China Dragon is a very strong Phrag. that grows well. It should provide you years of great joy.


----------



## Linus_Cello (Mar 26, 2020)

Second bud blooming on today’s sunny day


----------



## NYEric (Mar 27, 2020)

Yay besseae hybrids! Thanks for sharing.


----------



## awesomei (Mar 28, 2020)

Djthomp28 said:


> Lovely. This one is on my wish list along with more space.
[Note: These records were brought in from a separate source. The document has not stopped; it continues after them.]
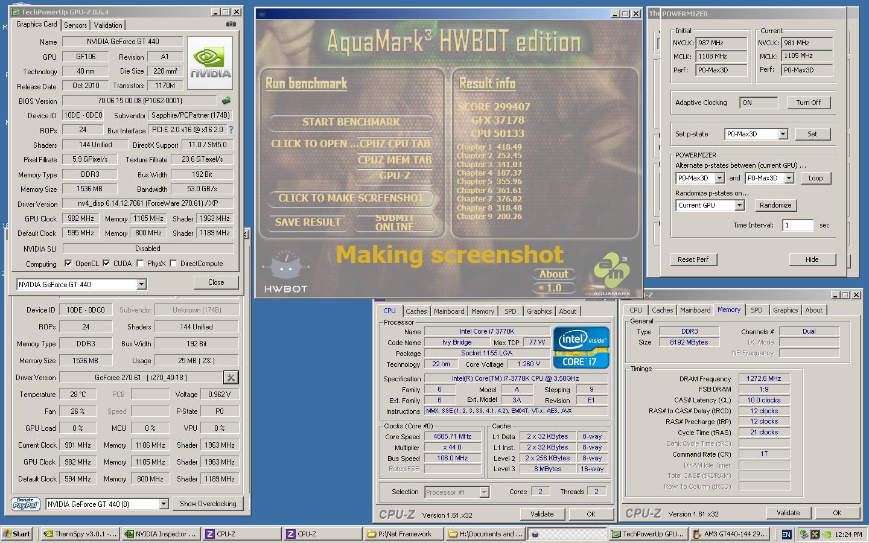This screenshot has height=543, width=869.
Task: Click the Bus Interface question mark icon
Action: 231,130
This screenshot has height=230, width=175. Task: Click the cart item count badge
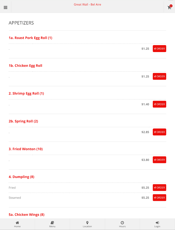pyautogui.click(x=171, y=6)
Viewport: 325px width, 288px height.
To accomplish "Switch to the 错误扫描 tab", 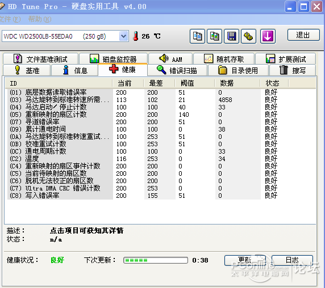I will (177, 70).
I have some seedings for sale on Ebay. They are about one year out of flask. My Ebay sellers name is photodoc2003
George


----------



## awesomei (Mar 28, 2020)

Very impressive


----------



## Linus_Cello (Nov 23, 2020)

Blooming again. First flower fell off about a month ago and didn’t take pic. Currently holding 2 flowers for about a week. Color and petal length not as good as spring blooming.


----------



## PeteM (Nov 23, 2020)

That's really nice Linus, I really enjoy the pink on Yellow.


----------



## NYEric (Nov 23, 2020)

Yay besseae hybrids. I may have to get a few long tails!


----------



## Djthomp28 (Nov 23, 2020)

This is such a nice China Dragon!


----------



## cpmaniac (Nov 23, 2020)

Very attractive!


----------



## musa (Nov 24, 2020)

Love the colour and that curly dorsal!


----------